**Assignment**. Two lines mark the range in the entries below: the one holding "Return to old" and the one holding "Task: Click the". Set down those two and all lines between them, exactly.

[Stored items]
- Opening Delimiter -
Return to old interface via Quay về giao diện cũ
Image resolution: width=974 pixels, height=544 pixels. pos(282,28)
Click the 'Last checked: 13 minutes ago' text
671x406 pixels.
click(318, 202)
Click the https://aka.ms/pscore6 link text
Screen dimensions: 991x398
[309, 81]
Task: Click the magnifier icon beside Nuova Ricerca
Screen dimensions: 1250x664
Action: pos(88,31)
- Closing Delimiter -
- Opening Delimiter -
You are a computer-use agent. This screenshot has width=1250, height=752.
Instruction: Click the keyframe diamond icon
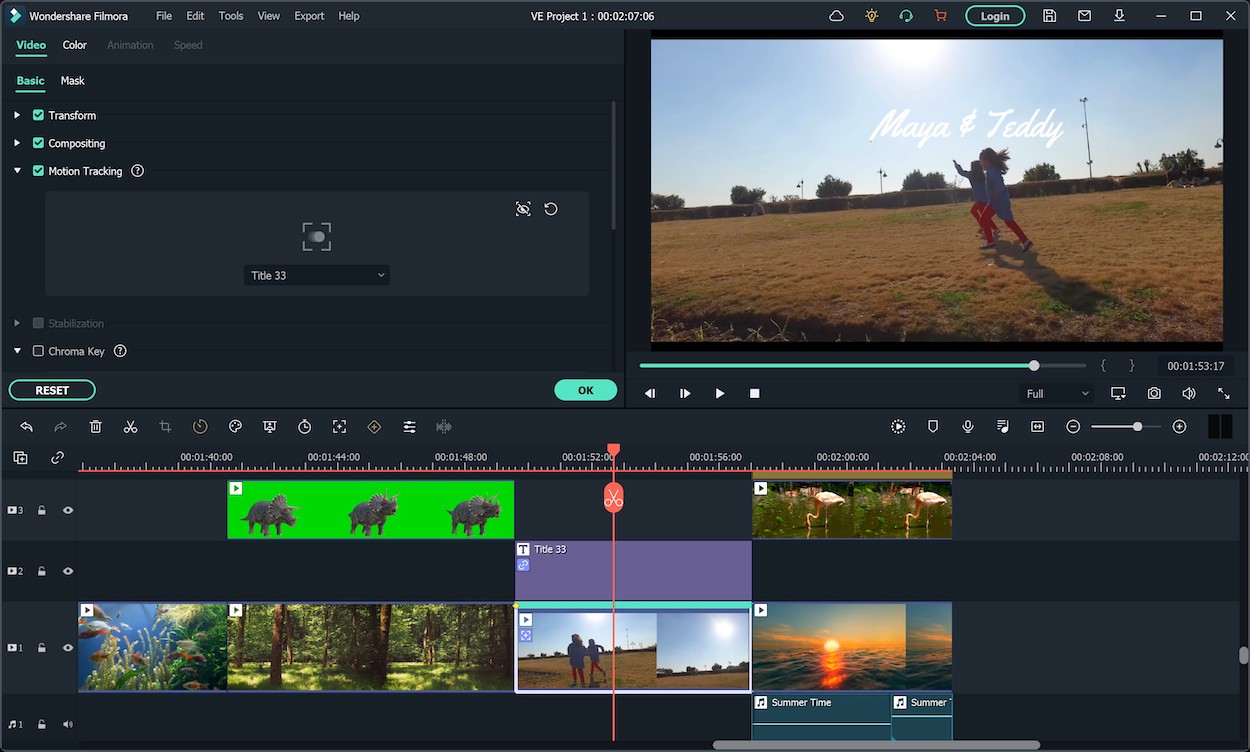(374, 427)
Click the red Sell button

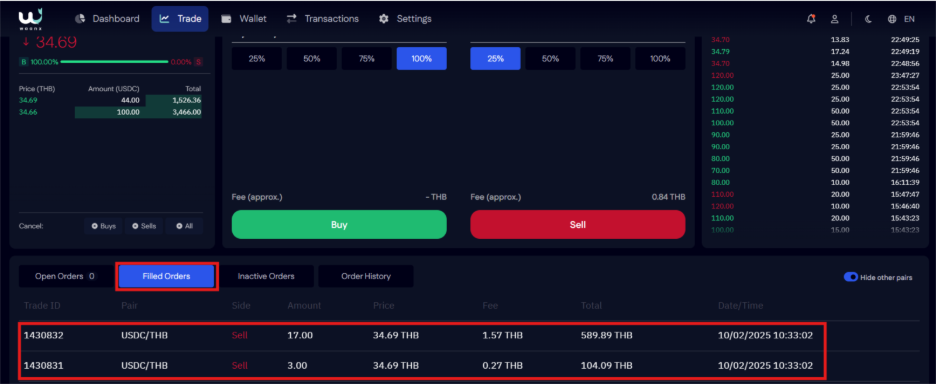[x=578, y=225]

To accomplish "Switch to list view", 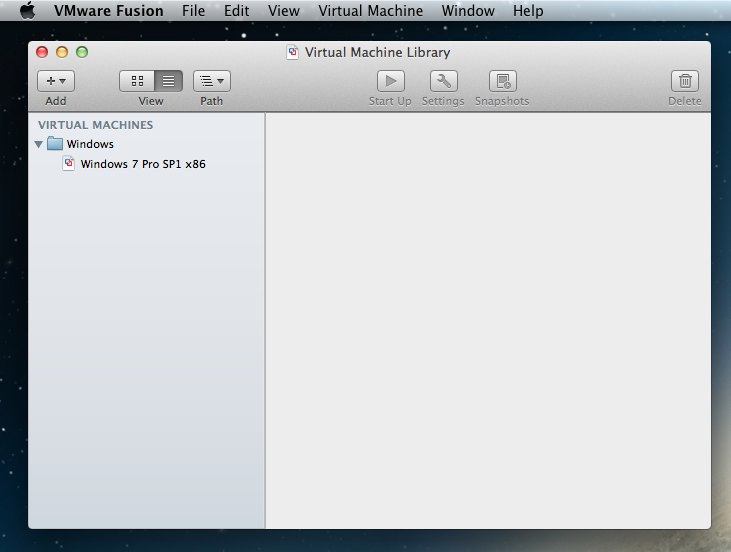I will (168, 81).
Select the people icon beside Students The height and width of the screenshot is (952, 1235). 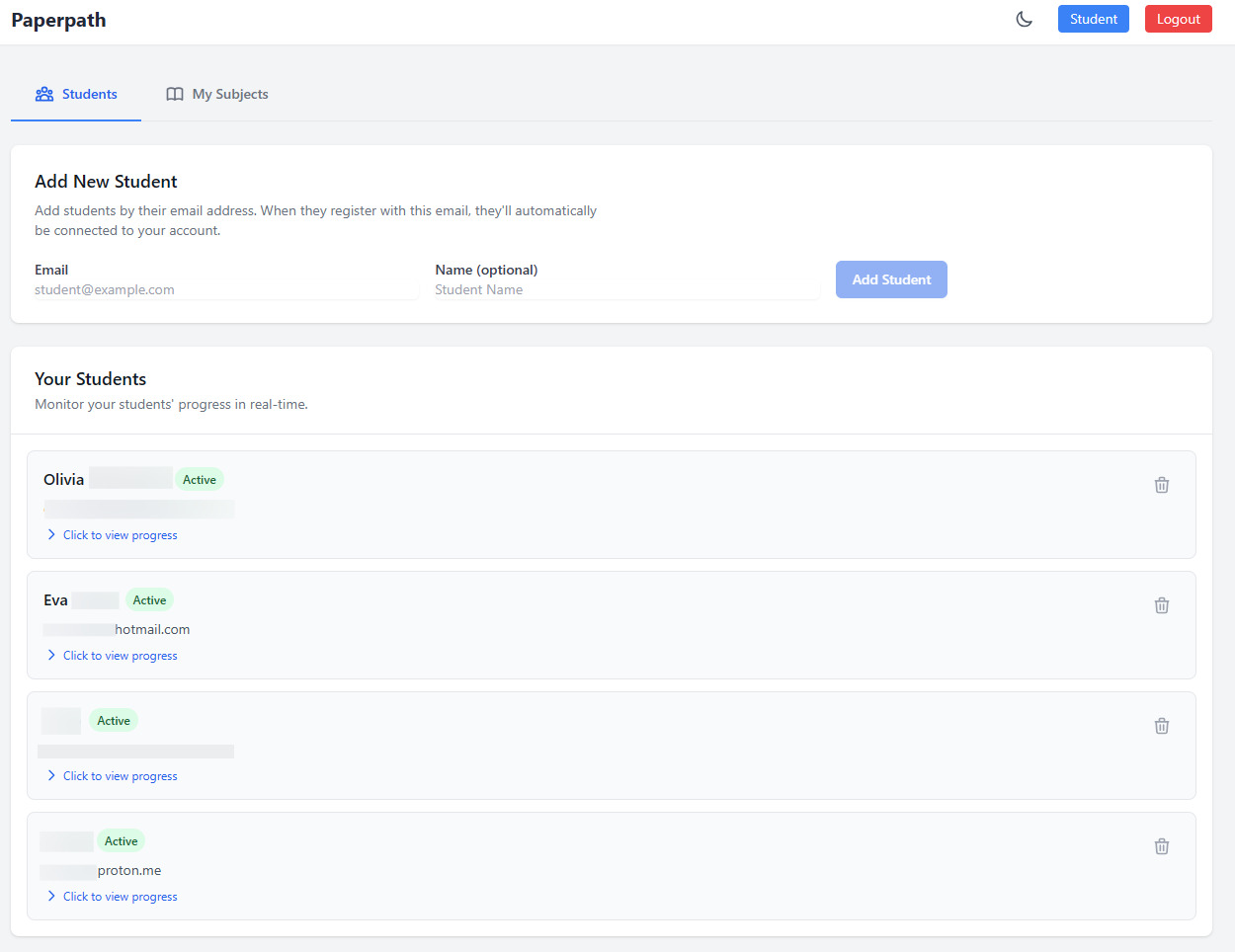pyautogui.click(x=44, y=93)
- Closing Delimiter -
**Output below**.
Return to old interface via Quay về giao diện cũ
Image resolution: width=974 pixels, height=544 pixels. pos(282,28)
Click the 'Last checked: 13 minutes ago' text
671x406 pixels.
click(318, 202)
Click the https://aka.ms/pscore6 link text
Screen dimensions: 991x398
[309, 81]
Task: Click the magnifier icon beside Nuova Ricerca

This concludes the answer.